- [Exercise directions] Beginning at the line containing "Configuración de cookies (327, 1356)", give again every line through the end of the data, unchanged and with both ends included. Drop any pictures.

- [Given information]

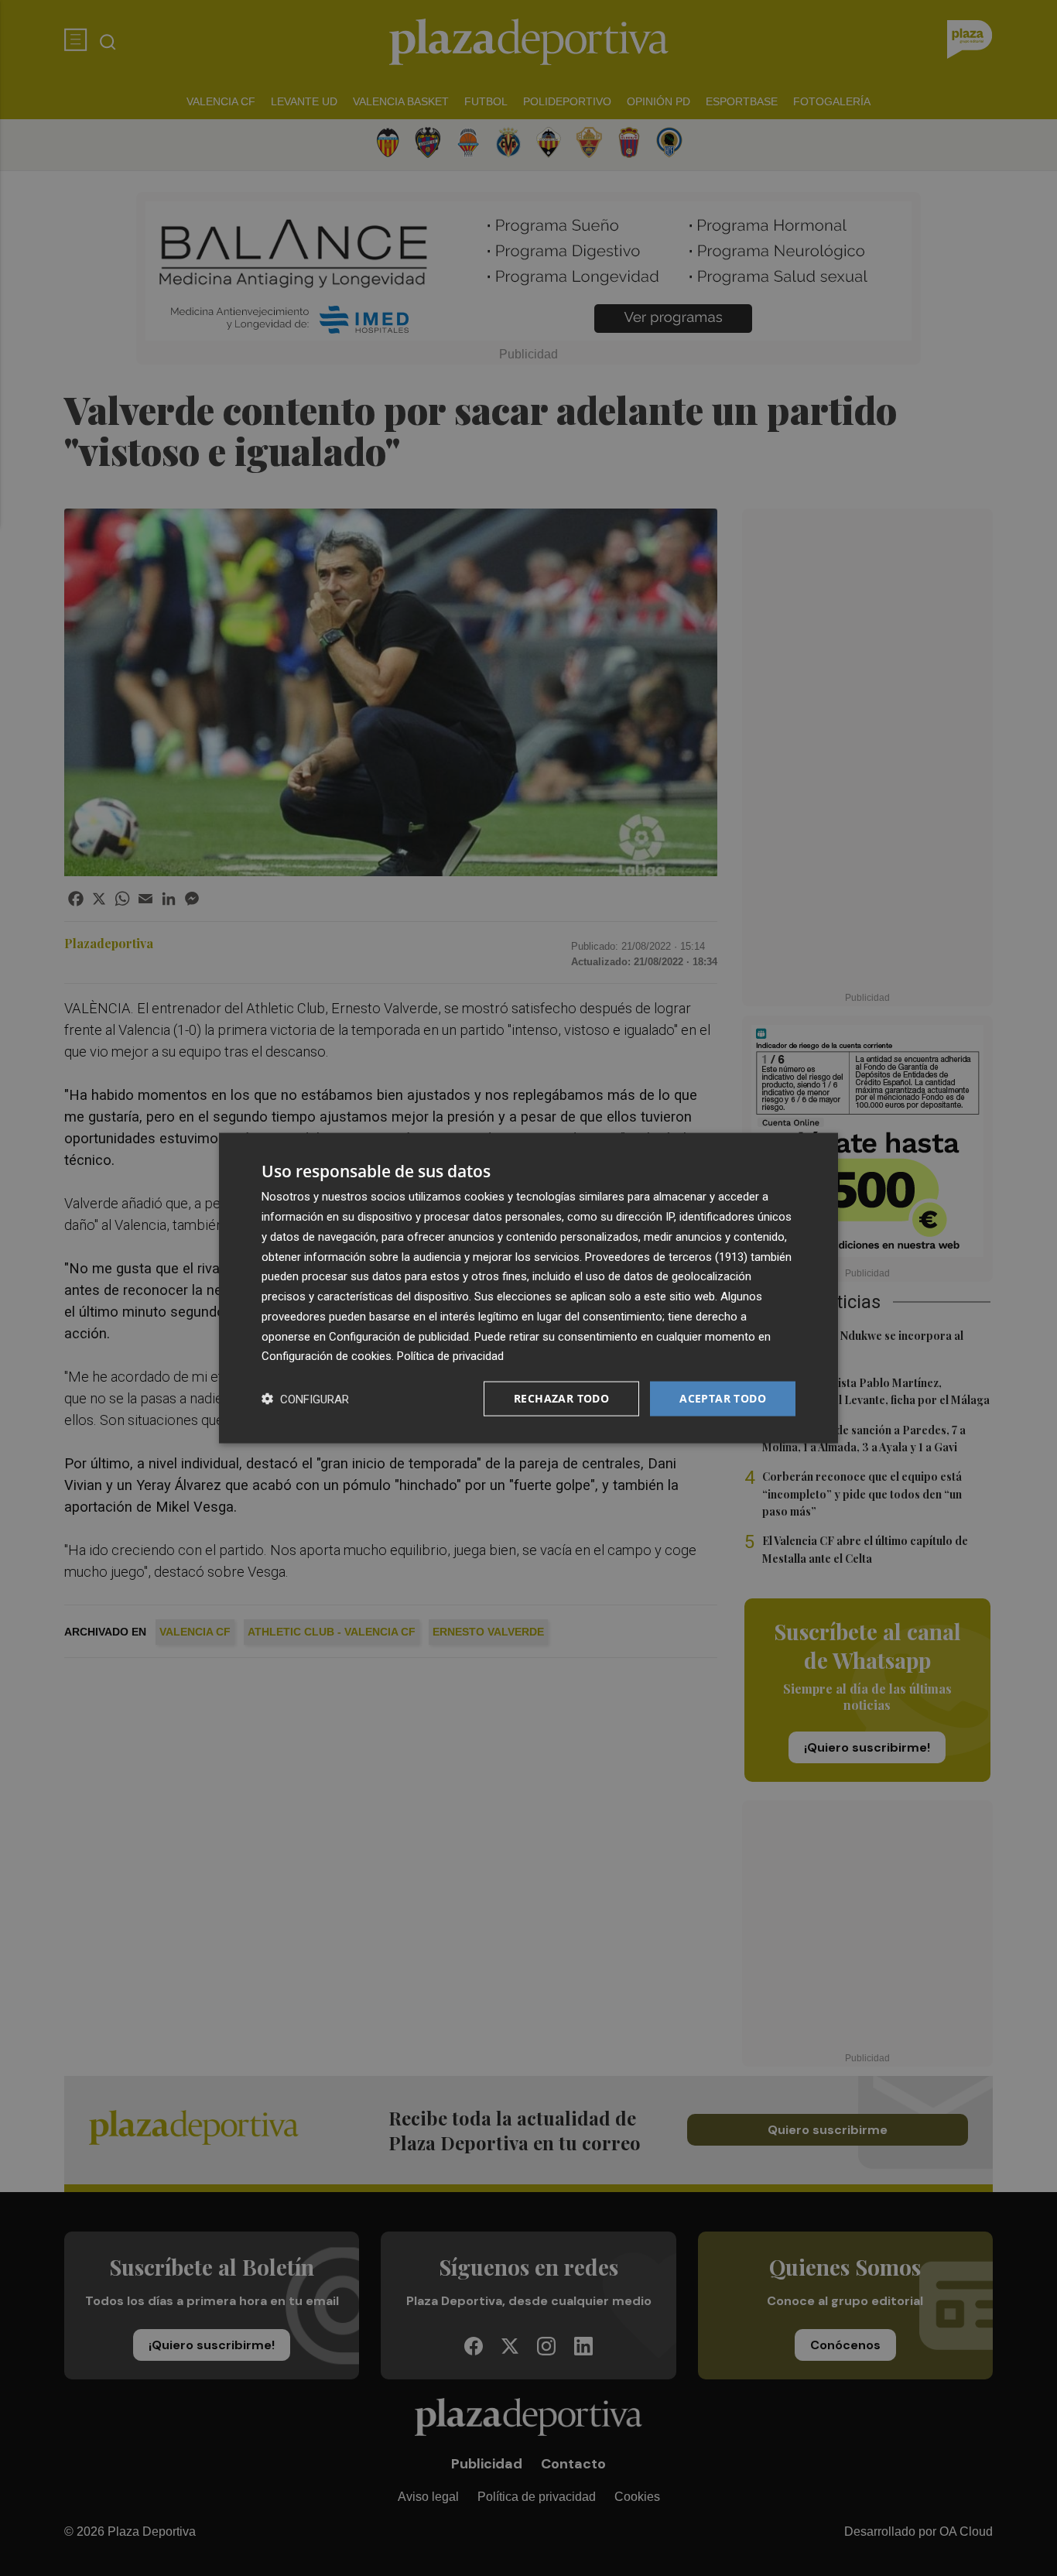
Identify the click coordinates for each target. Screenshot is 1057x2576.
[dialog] (528, 1288)
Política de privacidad (450, 1356)
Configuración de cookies (327, 1356)
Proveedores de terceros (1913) (666, 1256)
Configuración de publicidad (399, 1336)
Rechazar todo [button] (561, 1398)
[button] (305, 1399)
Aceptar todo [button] (722, 1398)
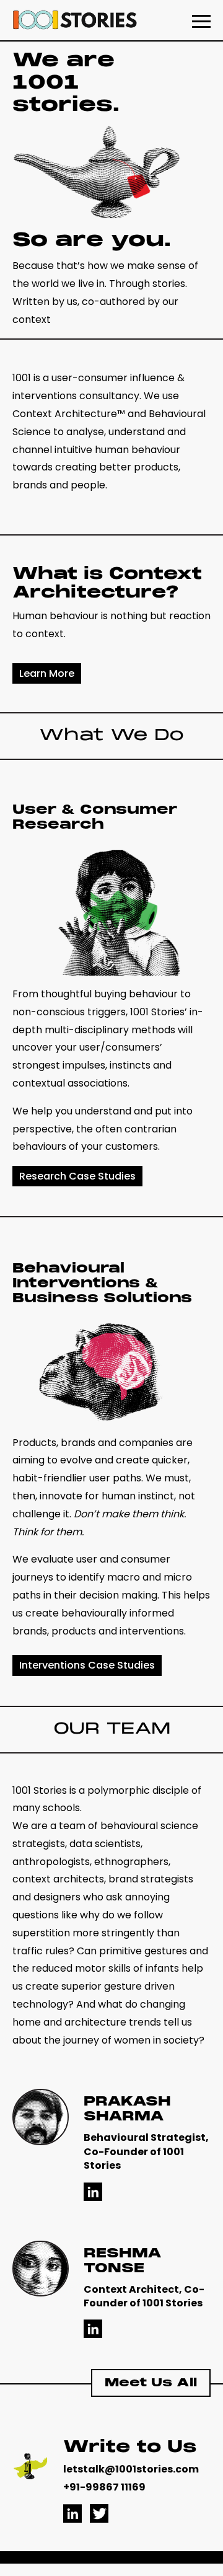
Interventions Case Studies (87, 1665)
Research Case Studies (77, 1176)
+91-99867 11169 (104, 2487)
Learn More (46, 673)
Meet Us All (151, 2383)
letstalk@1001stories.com (131, 2469)
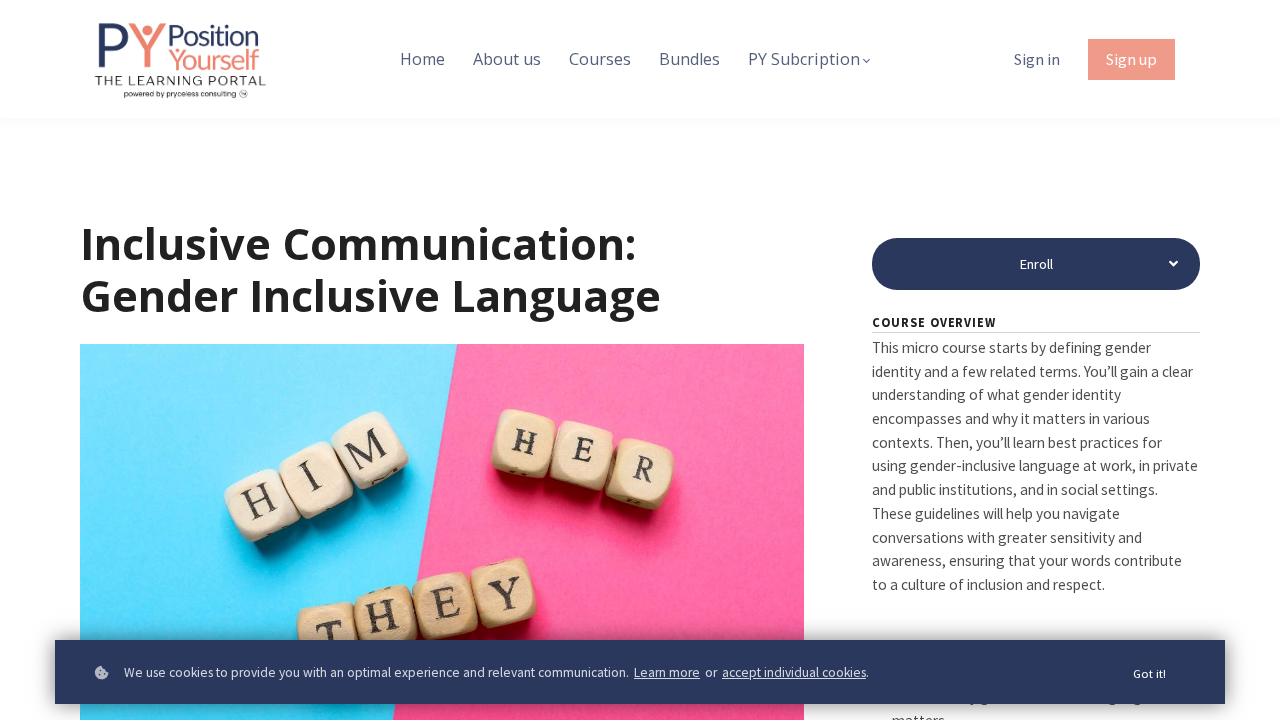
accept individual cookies (794, 672)
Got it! (1149, 673)
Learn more (667, 672)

- [Reply]
Configuración de cookies (327, 1356)
Proveedores de terceros (1913) (666, 1256)
Configuración de publicidad (399, 1336)
Rechazar todo [button] (561, 1398)
[button] (305, 1399)
Aceptar todo [button] (722, 1398)
Interventions Case Studies (87, 1665)
Research Case Studies (77, 1176)
+91-99867 11169 (104, 2487)
Learn More (46, 673)
Meet Us All (151, 2383)
letstalk@1001stories.com (131, 2469)
accept individual cookies (794, 672)
Got it! (1149, 673)
Learn more (667, 672)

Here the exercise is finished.